La escena lo dice todo. Un centro de datos puede levantarse en aproximadamente dos años. Una subestación de transmisión eléctrica, no. Esa brecha —silenciosa, técnica, poco fotogénica— es hoy el principal obstáculo entre México y su aspiración de convertirse en el gran hub digital de América Latina.
La discusión pública sobre inteligencia artificial gira en torno a chips, modelos de lenguaje y talento universitario. Pero según el análisis publicado en El Financiero, la competencia real por atraer la próxima generación de centros de datos se decidirá en un factor mucho más básico: la disponibilidad de energía eléctrica confiable.
México llega a esta carrera con activos reales. La cercanía geográfica con Estados Unidos, una red de fibra óptica en expansión y su integración con las cadenas tecnológicas de Norteamérica lo han posicionado como destino atractivo para inversión digital. El problema ya no es atraer capital, señala la fuente: es garantizar el suministro energético para sostenerlo.
Querétaro, laboratorio y advertencia
El estado del Bajío se ha consolidado como el principal clúster de centros de datos del país, concentrando buena parte de los proyectos anunciados en años recientes. Pero la creciente demanda de electricidad está obligando a desarrolladores y operadores a replantear cómo asegurar energía confiable para sus instalaciones. Lo que fue una ventaja —la concentración de proyectos— empieza a revelar su lado frágil cuando la red no crece al mismo ritmo que la demanda.
La nueva Ley del Sector Eléctrico mantiene mecanismos de autoconsumo que, según la fuente, pueden acelerar proyectos al complementar el suministro de la red con generación dedicada. A eso se suma el acceso a gas natural a través de la infraestructura que conecta a México con Estados Unidos, una ventaja competitiva particularmente relevante en la región del Bajío.
Generación local como seguro operativo
Los centros de datos operan las 24 horas del día y no toleran interrupciones. Esa exigencia convierte a la generación local en un elemento estratégico, no en un complemento opcional. La fuente destaca las soluciones basadas en motores de combustión interna por su escalabilidad y modularidad: permiten incorporar capacidad de manera gradual conforme crece la demanda, sin comprometer la operación existente.

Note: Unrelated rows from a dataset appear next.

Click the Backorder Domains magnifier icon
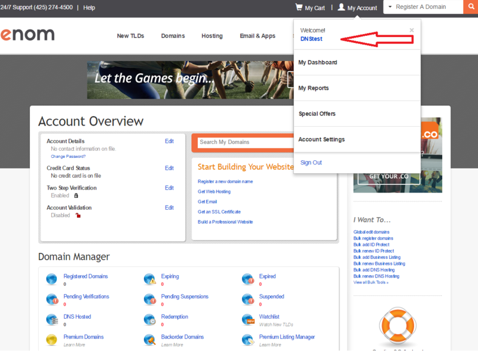 (150, 340)
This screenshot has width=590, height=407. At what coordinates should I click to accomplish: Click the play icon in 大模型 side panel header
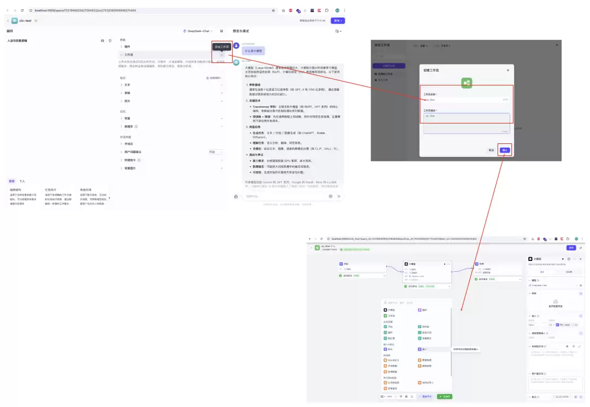[563, 259]
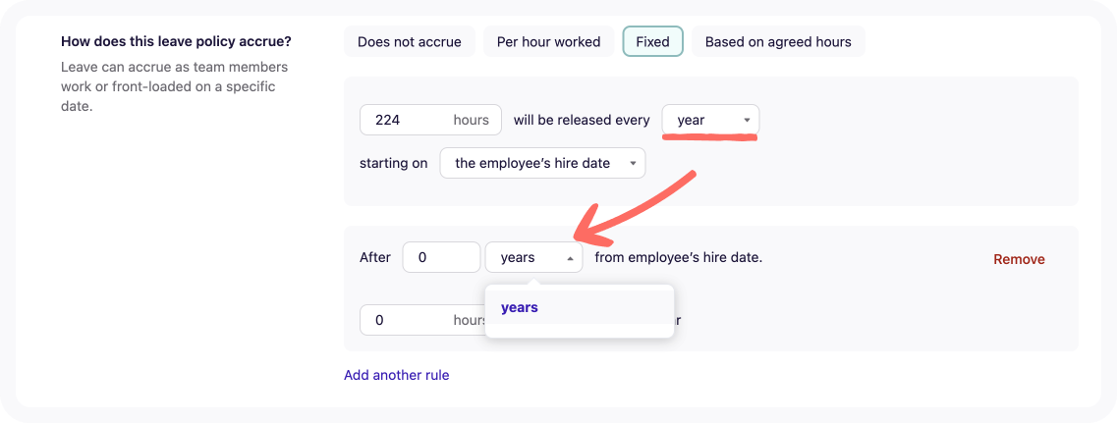1117x423 pixels.
Task: Click the arrow on the hire date dropdown
Action: (x=633, y=163)
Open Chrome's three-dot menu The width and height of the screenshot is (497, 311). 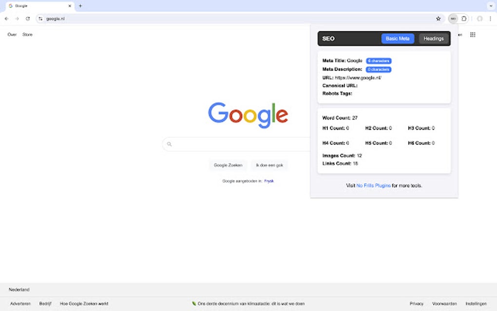click(490, 18)

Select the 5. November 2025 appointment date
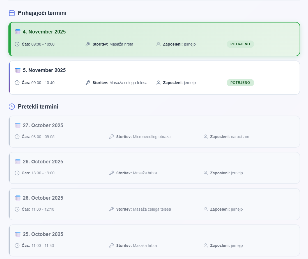point(44,70)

Hay además un factor que la industria pondera con igual peso: la redundancia. En un sector donde la confiabilidad es crítica, los motores ofrecen la posibilidad de configurar sistemas con altos niveles de respaldo mediante unidades modulares. Eso reduce la capacidad adicional necesaria para alcanzar niveles de disponibilidad cercanos al 99.9%, optimizando la inversión y fortaleciendo la resiliencia operativa.

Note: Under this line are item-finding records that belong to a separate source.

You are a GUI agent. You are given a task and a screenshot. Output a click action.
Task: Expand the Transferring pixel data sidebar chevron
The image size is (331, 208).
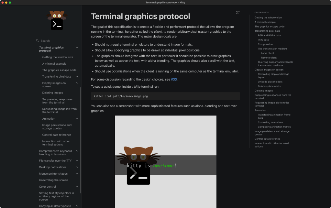click(77, 77)
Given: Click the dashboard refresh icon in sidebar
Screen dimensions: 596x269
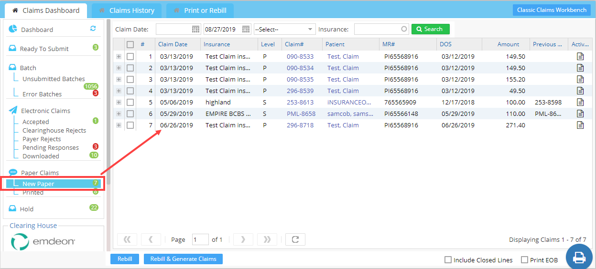Looking at the screenshot, I should [93, 29].
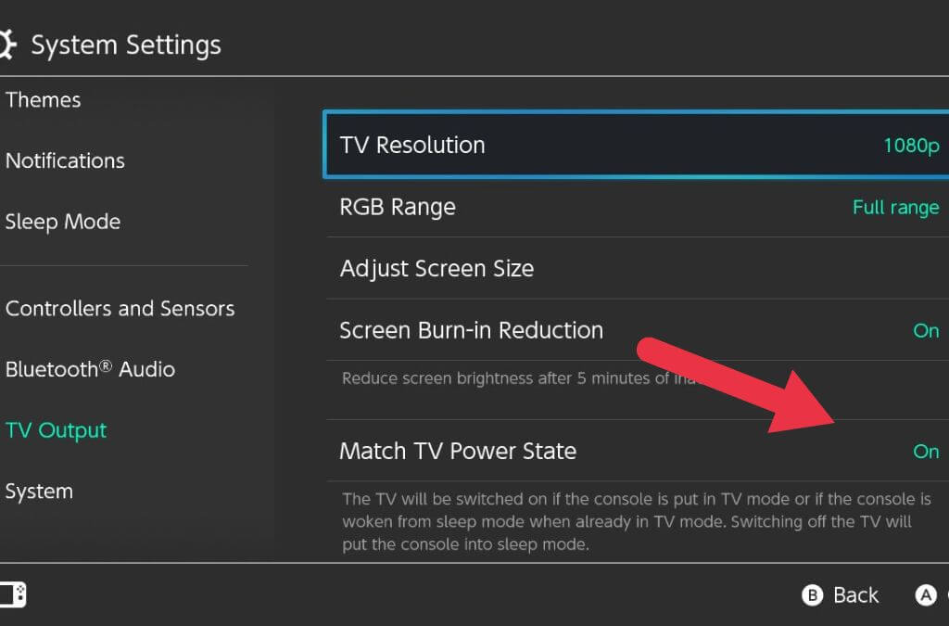Viewport: 949px width, 626px height.
Task: Open Themes in the sidebar
Action: tap(44, 100)
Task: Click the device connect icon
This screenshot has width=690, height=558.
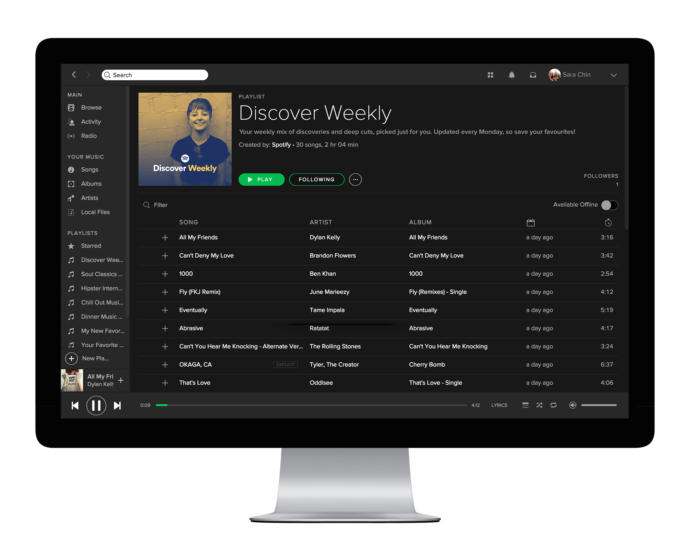Action: [573, 405]
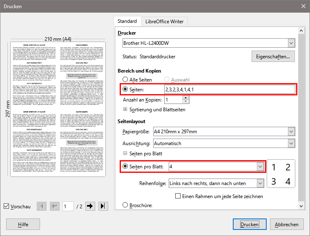The width and height of the screenshot is (310, 236).
Task: Expand Sortierung und Blattseiten section
Action: 125,110
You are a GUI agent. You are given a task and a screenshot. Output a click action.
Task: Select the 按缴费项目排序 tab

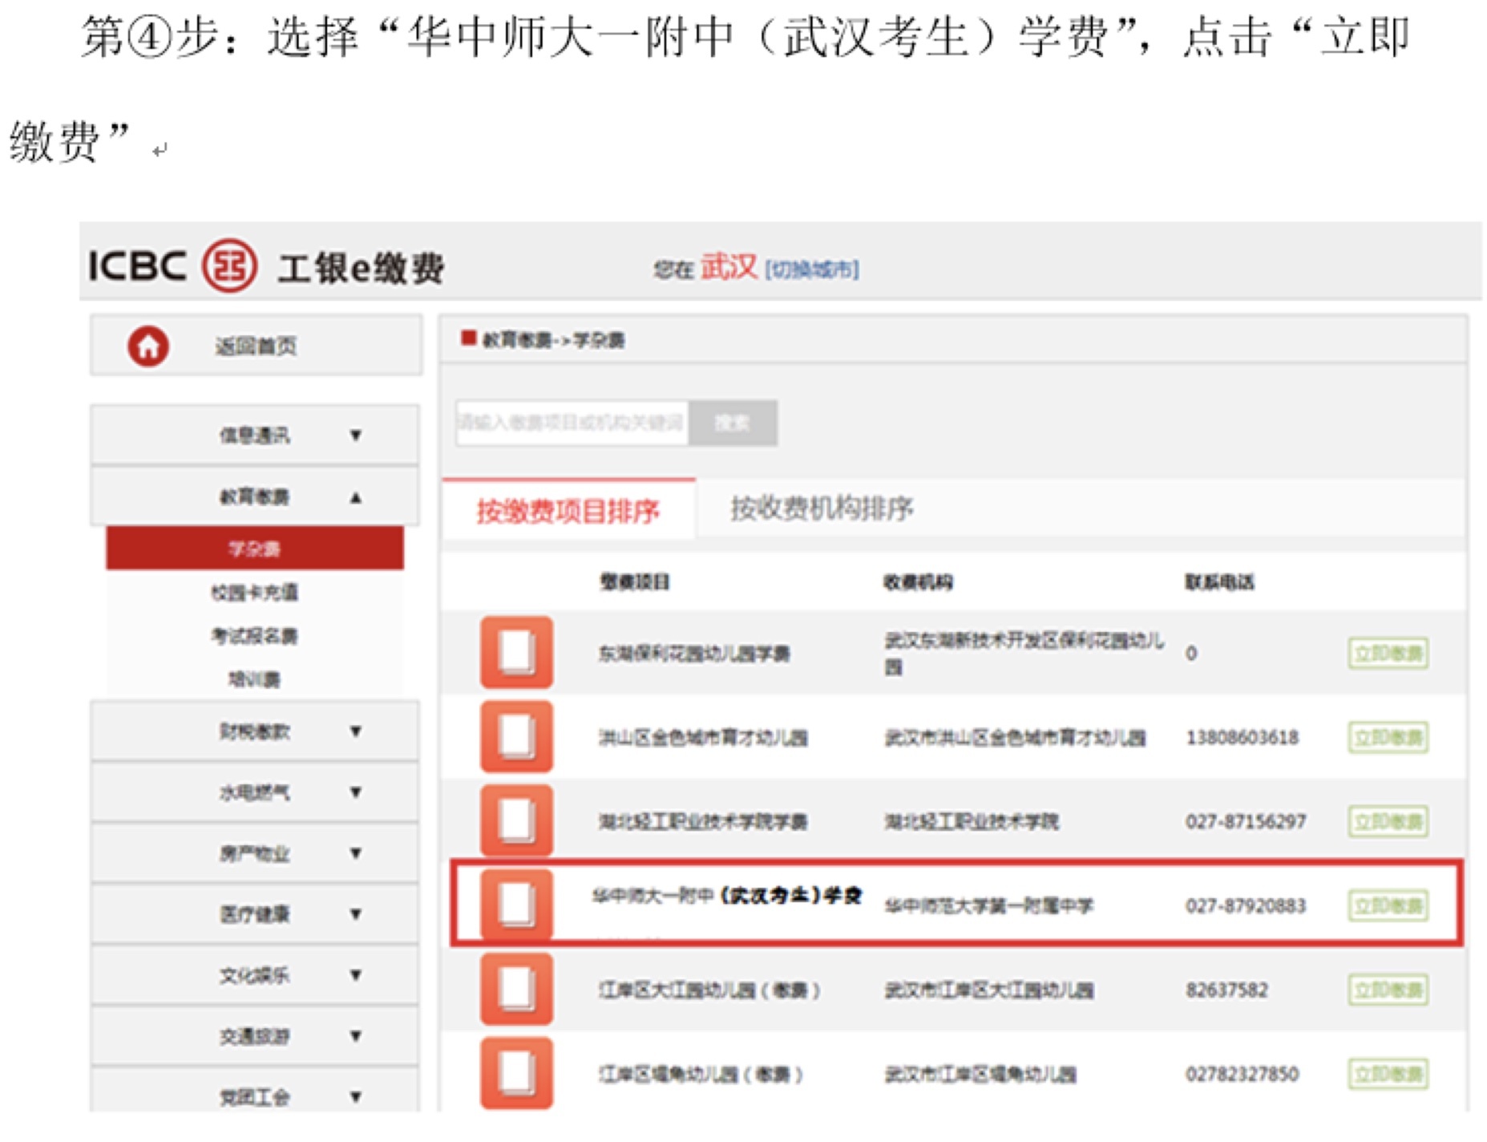click(x=568, y=510)
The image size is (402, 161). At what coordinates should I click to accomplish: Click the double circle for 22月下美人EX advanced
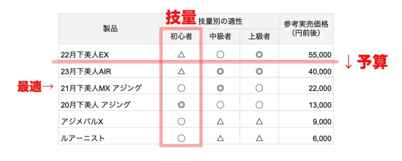click(259, 55)
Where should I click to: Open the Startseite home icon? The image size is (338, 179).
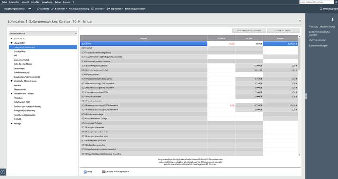pos(38,9)
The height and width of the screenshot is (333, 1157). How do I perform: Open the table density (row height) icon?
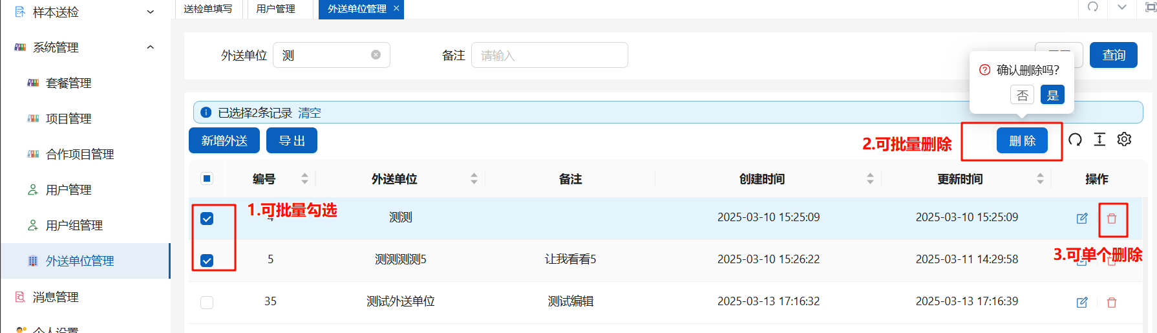1099,140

Los detalles cuentan la historia. No es solo una cuestión de kilovatios disponibles, sino de certidumbre: los inversionistas necesitan saber que la energía estará ahí cuando la necesiten, en los plazos que exige un proyecto de infraestructura digital.
Lo que está en juego
Para Hemisferio, el diagnóstico apunta a una tensión que México no puede ignorar. El país tiene los ingredientes para competir —ubicación, conectividad, integración regional— pero el aparato estatal que regula y expande la red eléctrica opera en tiempos que no coinciden con los del mercado. Mientras la iniciativa privada puede mover capital y construir instalaciones en dos años, la burocracia de transmisión y subestaciones corre en otro calendario.

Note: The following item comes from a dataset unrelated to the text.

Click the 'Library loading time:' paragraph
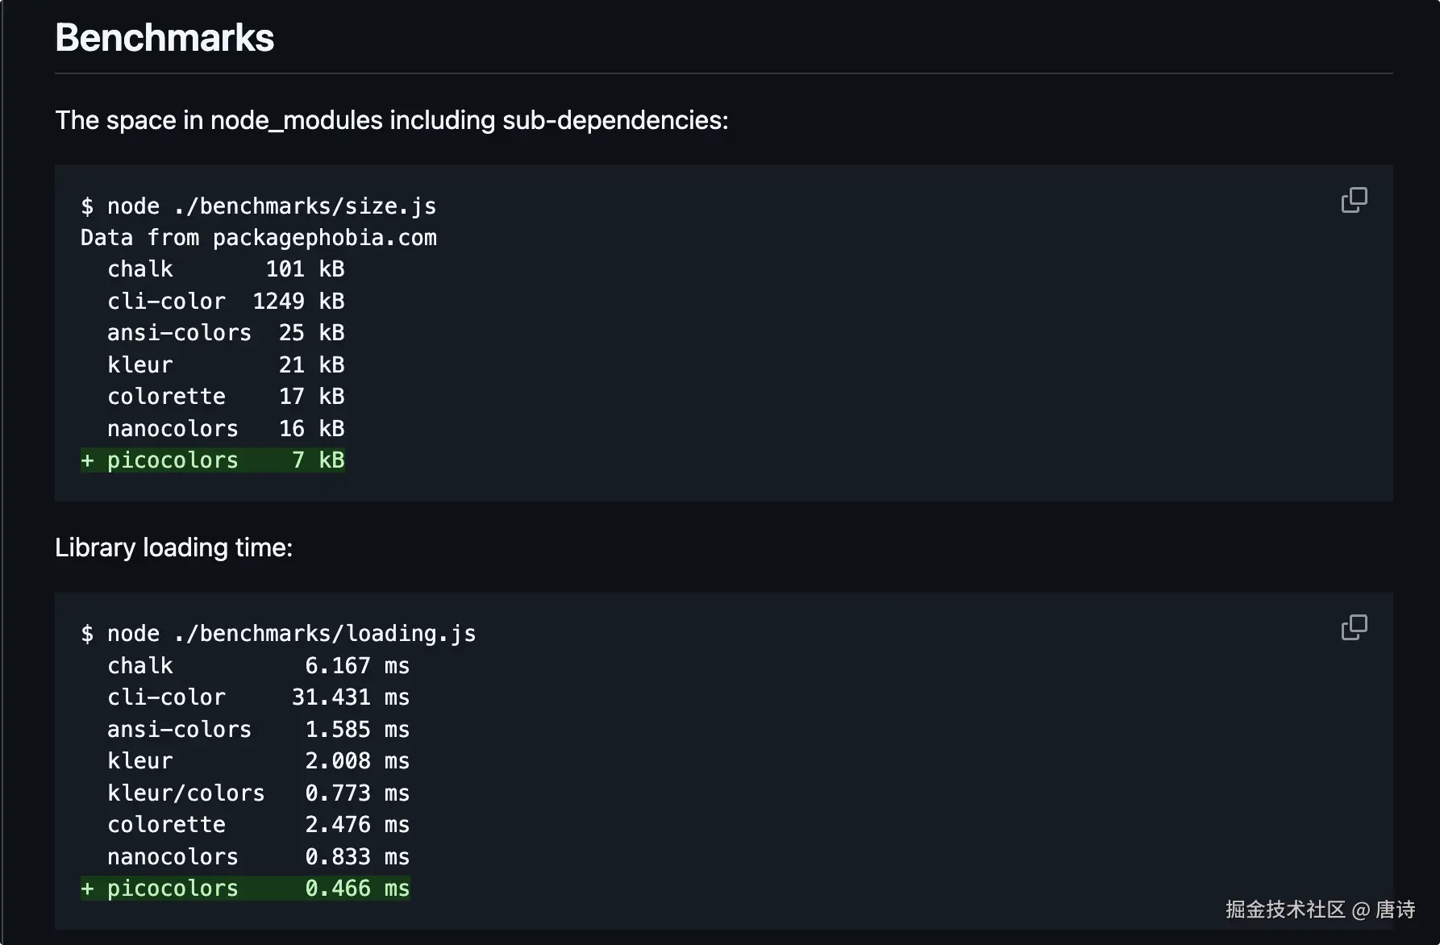tap(173, 547)
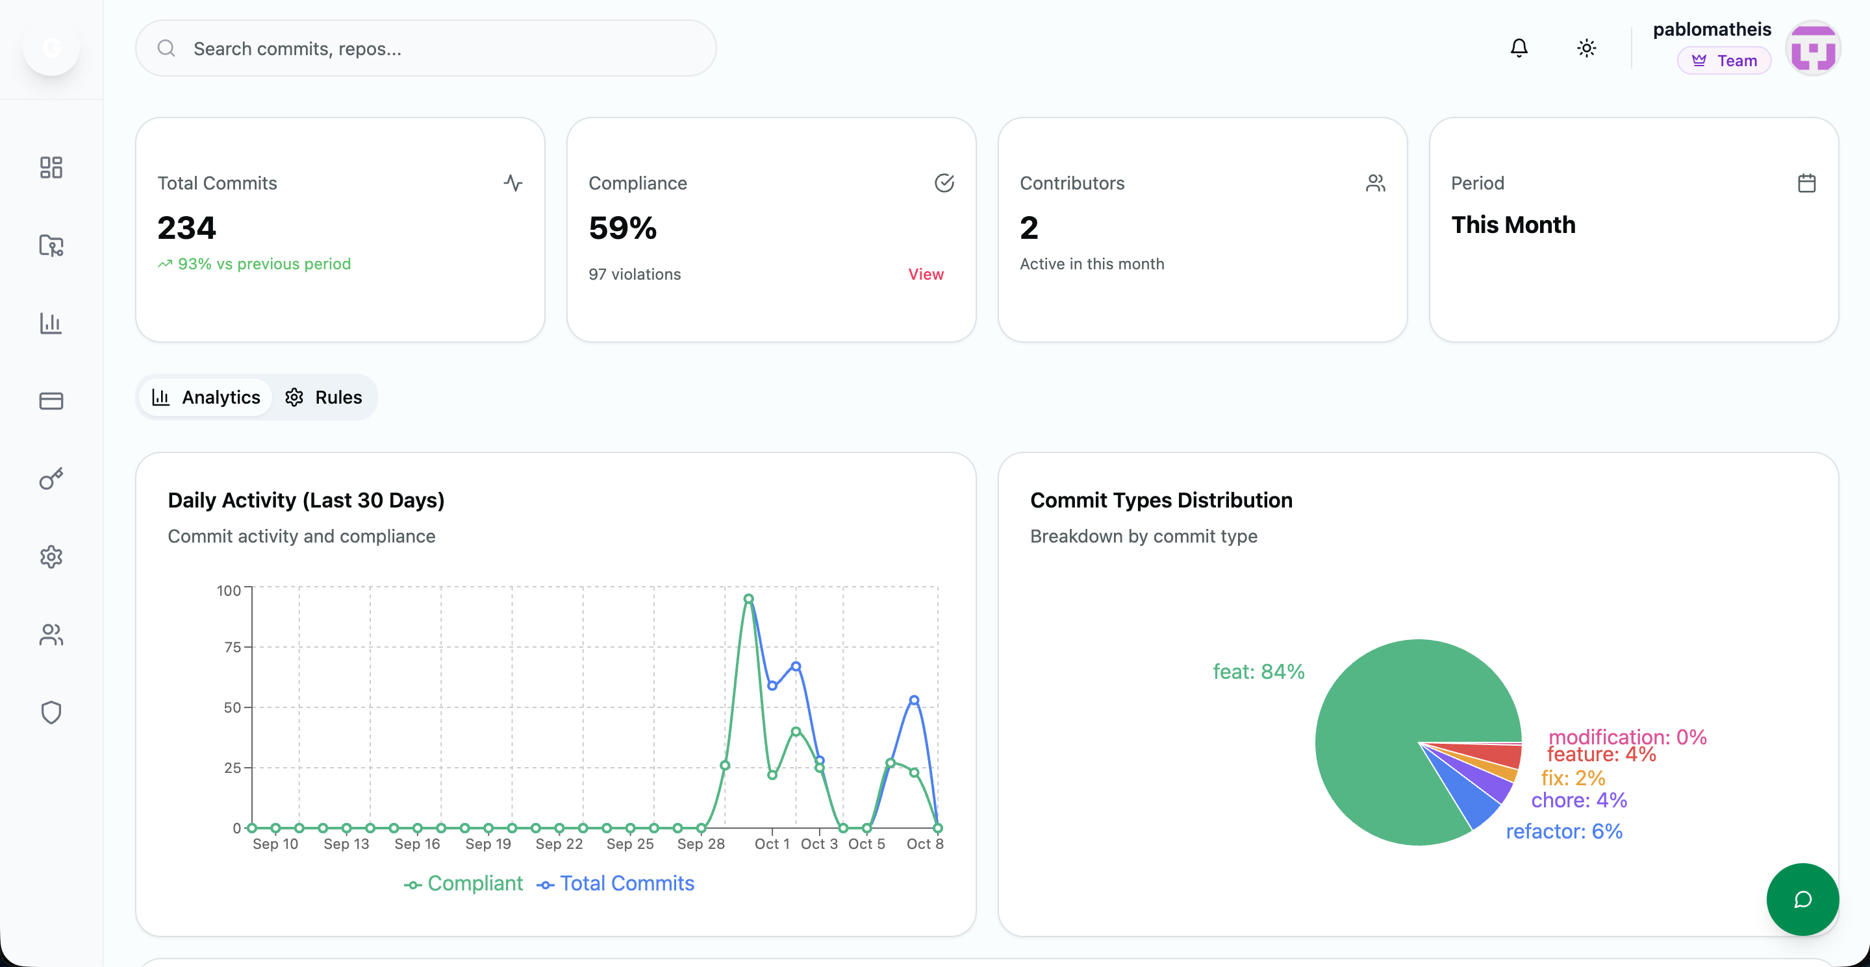Open the dashboard grid icon in sidebar
Image resolution: width=1870 pixels, height=967 pixels.
(x=51, y=168)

Las regiones —y los países— que logren cerrar esa brecha atraerán la próxima ola de infraestructura digital. Las que no lo hagan verán cómo el capital migra hacia donde la energía sí está garantizada. El liderazgo en la economía digital, concluye la fuente, dependerá menos de quién tenga la mejor tecnología y más de quién tenga la energía para ponerla en marcha. México tiene la oportunidad. La pregunta es si el marco regulatorio y la expansión de la red pública serán capaces de acompañar al mercado, o si la libre empresa tendrá que resolver sola lo que el Estado no alcanza a proveer.